Mining Industry Must Spread Social and Environmental Progress to Small-scale Mines

 October 19, 2017//-Global mining companies have made strides in cleaning up their act, but industry progress has yet to reach artisanal and small-scale mines, where the worst health, social and environmental ills continue to thrive, UNCTAD Deputy Secretary-General Isabelle Durant has said at an international mining forum.

Artisanal and small-scale mines, normally operating in the informal economy, produce a big chunk of the minerals we use every day — about a fifth of the world’s gold produced each year, for example. The 25 million or so people working in these mines usually lack access to modern equipment and must use simple tools and highly toxic substances such as mercury and cyanide to extract and separate the minerals.

“In many mineral-producing countries, improving the health, social and environmental conditions in which those millions of people live will therefore be the difference between meeting the Sustainable Development Goals or not,” Ms. Durant said in reference to the new global development package adopted by the international community in 2015.

Improving how artisanal and small-scale mines operate often requires easing the process to join the formal economy, so that new industry laws and norms can take hold.

But for the formalization process to be sustainable, Ms.

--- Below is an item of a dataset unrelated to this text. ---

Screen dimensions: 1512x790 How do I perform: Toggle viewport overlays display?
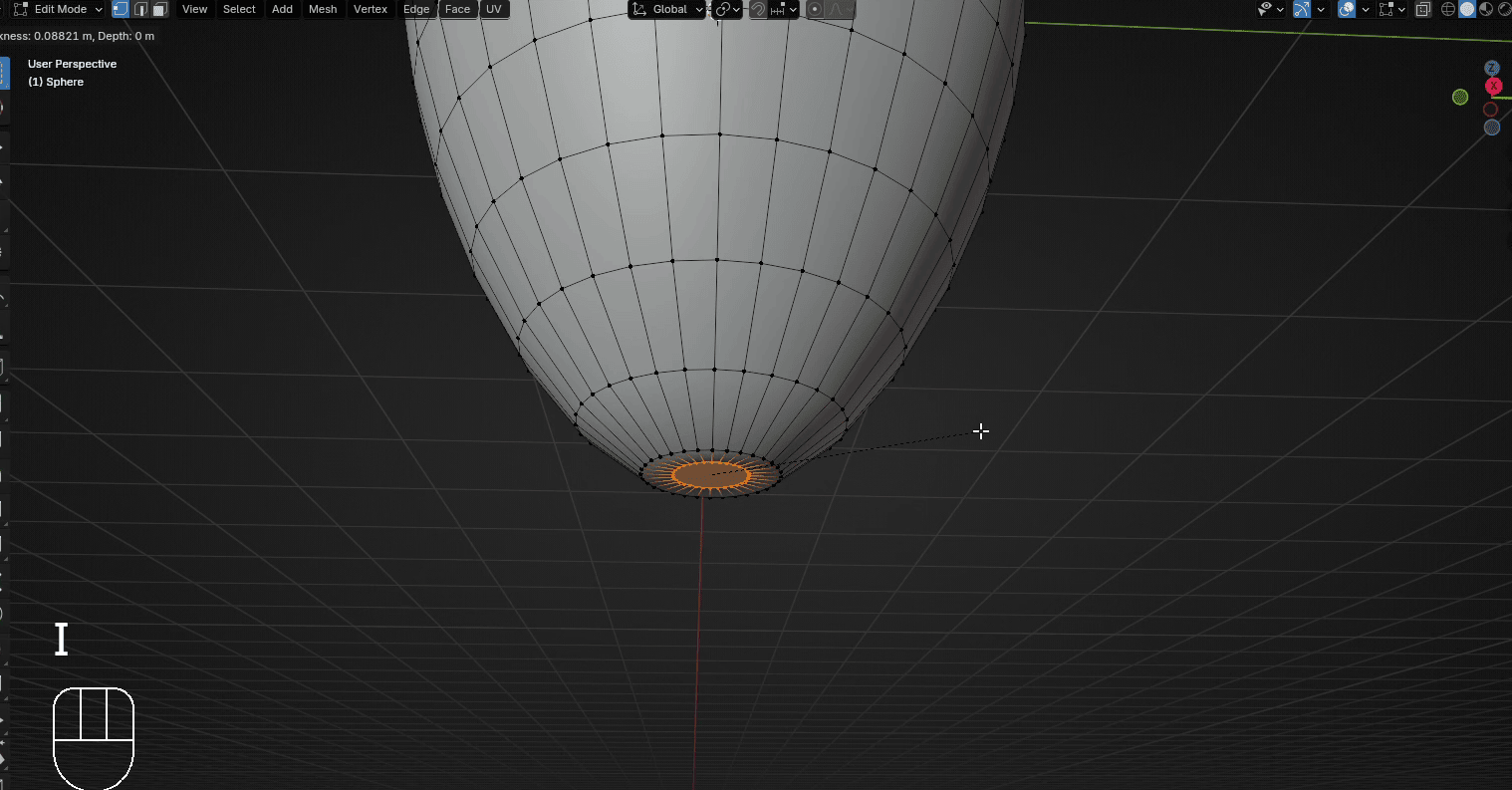click(x=1347, y=9)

Durant said, policymakers should anticipate the constraints these newly formed small- and medium-enterprises (SMEs) will face as they leave informality, such as their lack of access to finance and technology, without which they will continue to rely on labour-intensive production models.

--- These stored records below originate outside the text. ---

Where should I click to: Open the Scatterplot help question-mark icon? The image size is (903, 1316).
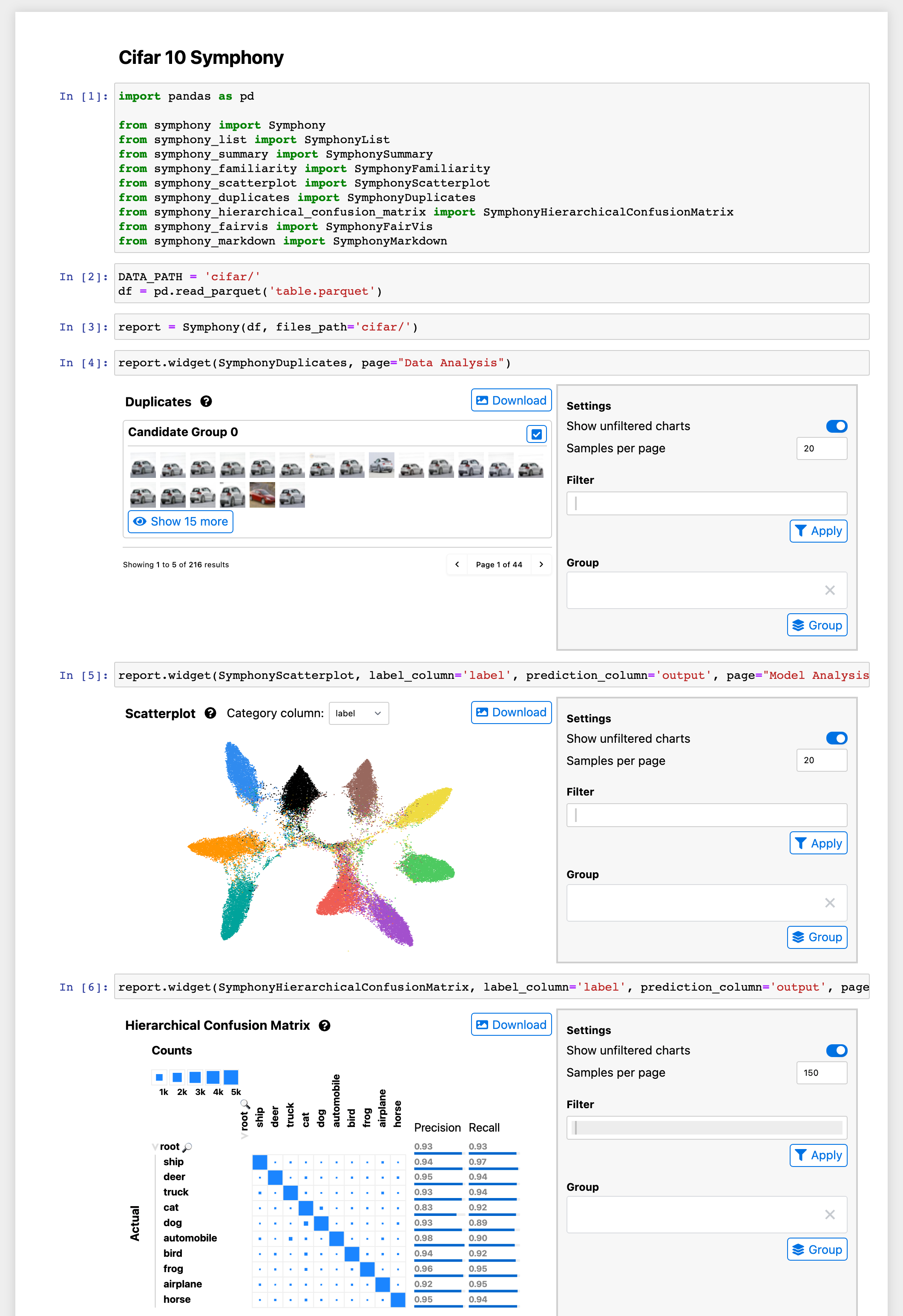210,713
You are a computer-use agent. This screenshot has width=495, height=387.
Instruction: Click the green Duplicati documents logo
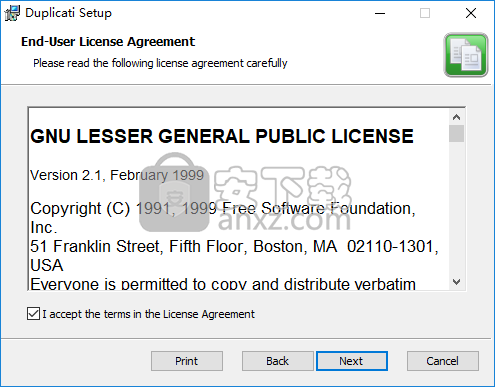coord(466,55)
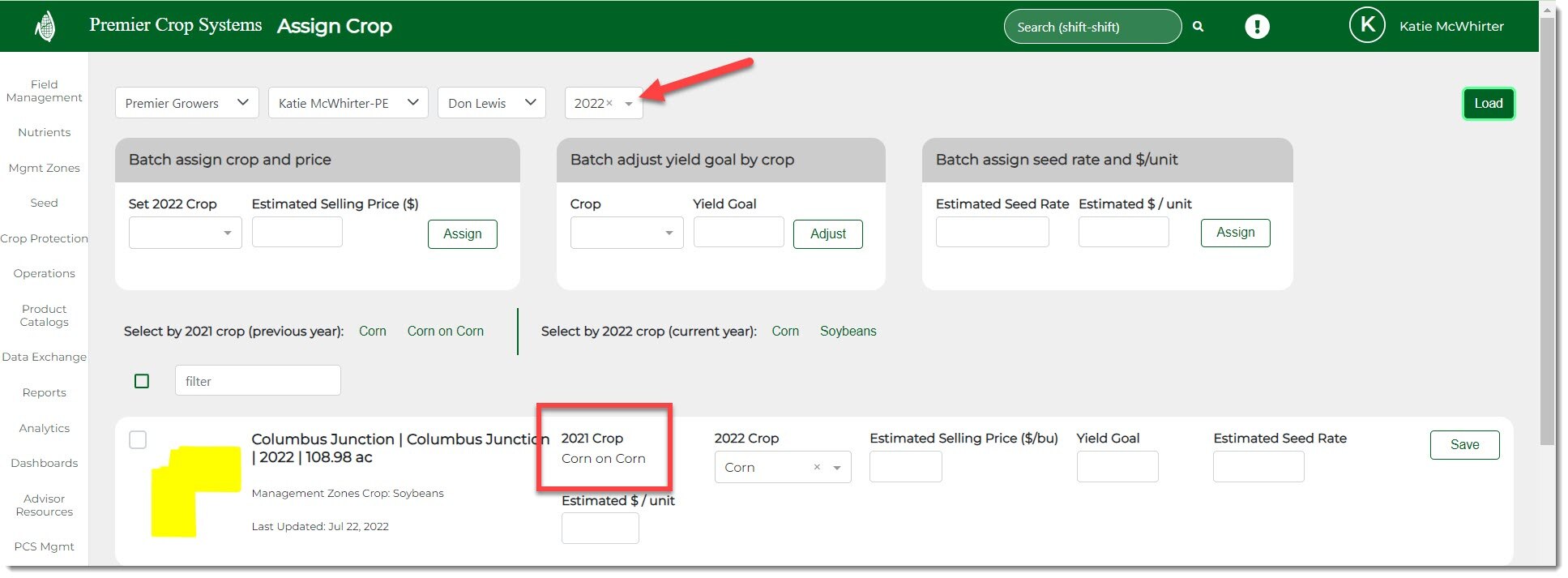The image size is (1568, 578).
Task: Open Field Management in sidebar
Action: click(45, 91)
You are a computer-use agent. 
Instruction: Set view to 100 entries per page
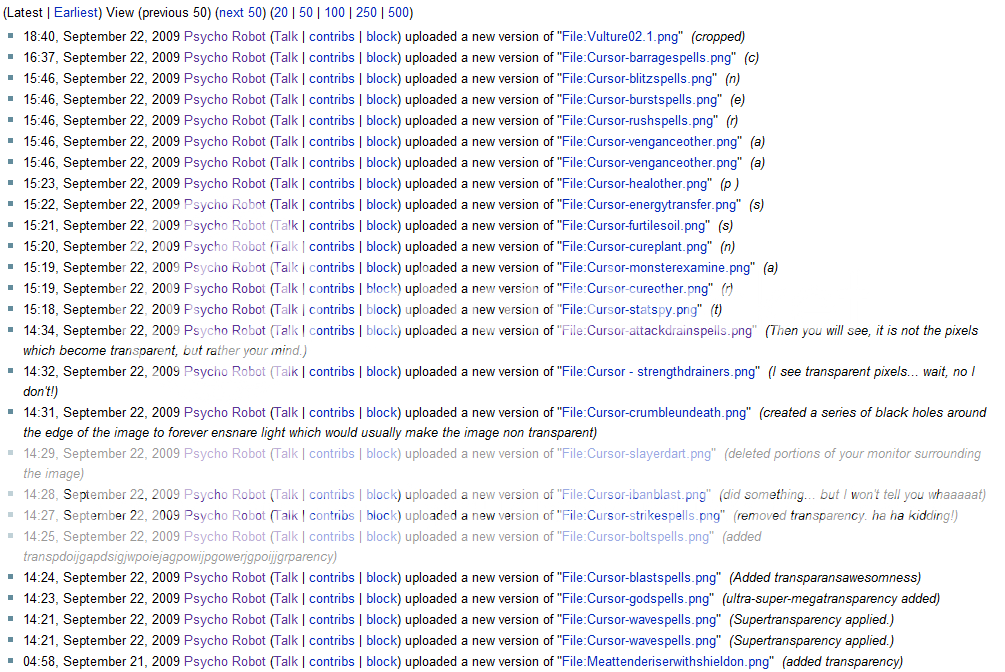335,13
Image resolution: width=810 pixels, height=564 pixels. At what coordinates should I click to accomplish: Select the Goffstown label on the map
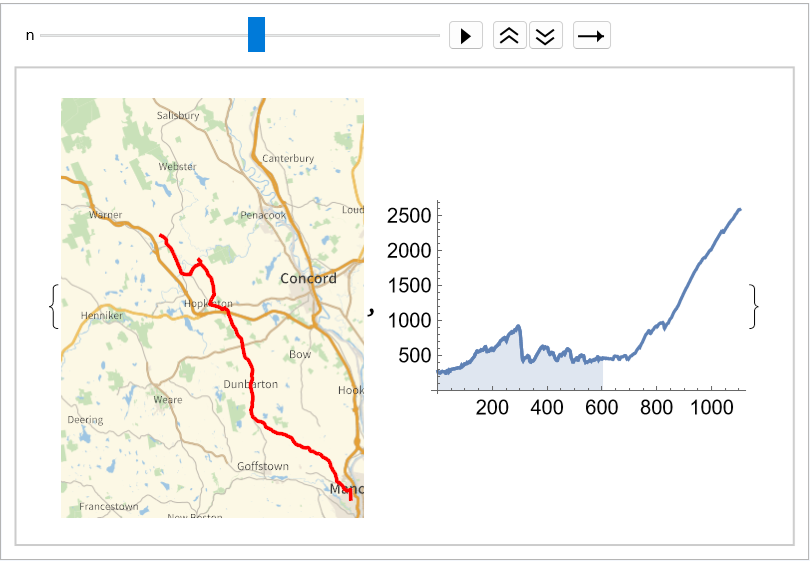(263, 466)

And governments must ensure that women are not pushed out as the mines formalize, she added.

“Generally speaking, women comprise some 30 per cent of artisanal miners. That is a lot. But as soon as you transition from the informal to the formal sector, the SME sector, well, to say it bluntly, there are no more women. Women disappear,” Ms. Durant said.

“And the formalization of the sector therefore should not necessarily exclude women and should take into account from the outset equal access to skills and training for women who have come from or been working in this informal sector,” she said, adding that UNCTAD recently created a trade and gender toolbox to help governments measure the likely impact that new policies could have on women’s livelihoods.

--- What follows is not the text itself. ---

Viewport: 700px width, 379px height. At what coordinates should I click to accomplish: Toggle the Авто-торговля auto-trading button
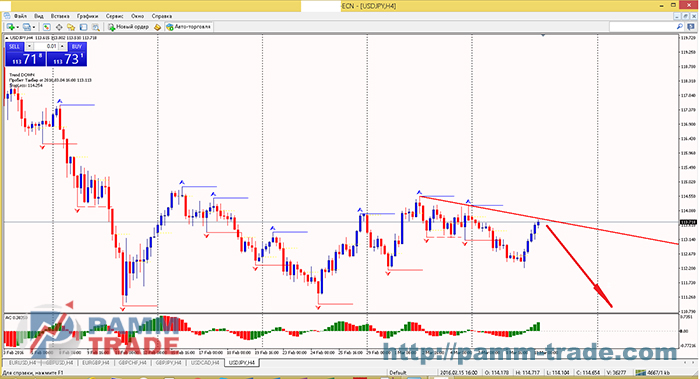point(188,27)
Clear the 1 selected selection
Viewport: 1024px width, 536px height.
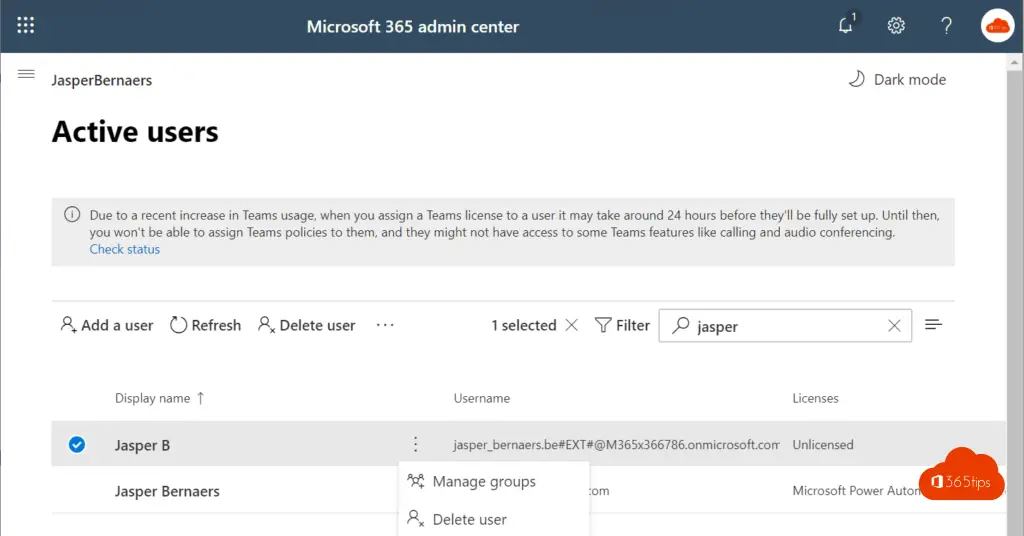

Developed with the support of the Swedish government, the toolbox was recently used to assess how the possible trade deal between the European Union and the East African Community could affect female employment in manufacturing and agriculture in Kenya.

Ms. Durant was speaking at this year’s general meeting of the Intergovernmental Forum on Mining, Minerals, Metals and Sustainable Development, convening in Geneva from Monday to Friday.

UNCTAD is a partner of the forum and hosts its annual general meeting.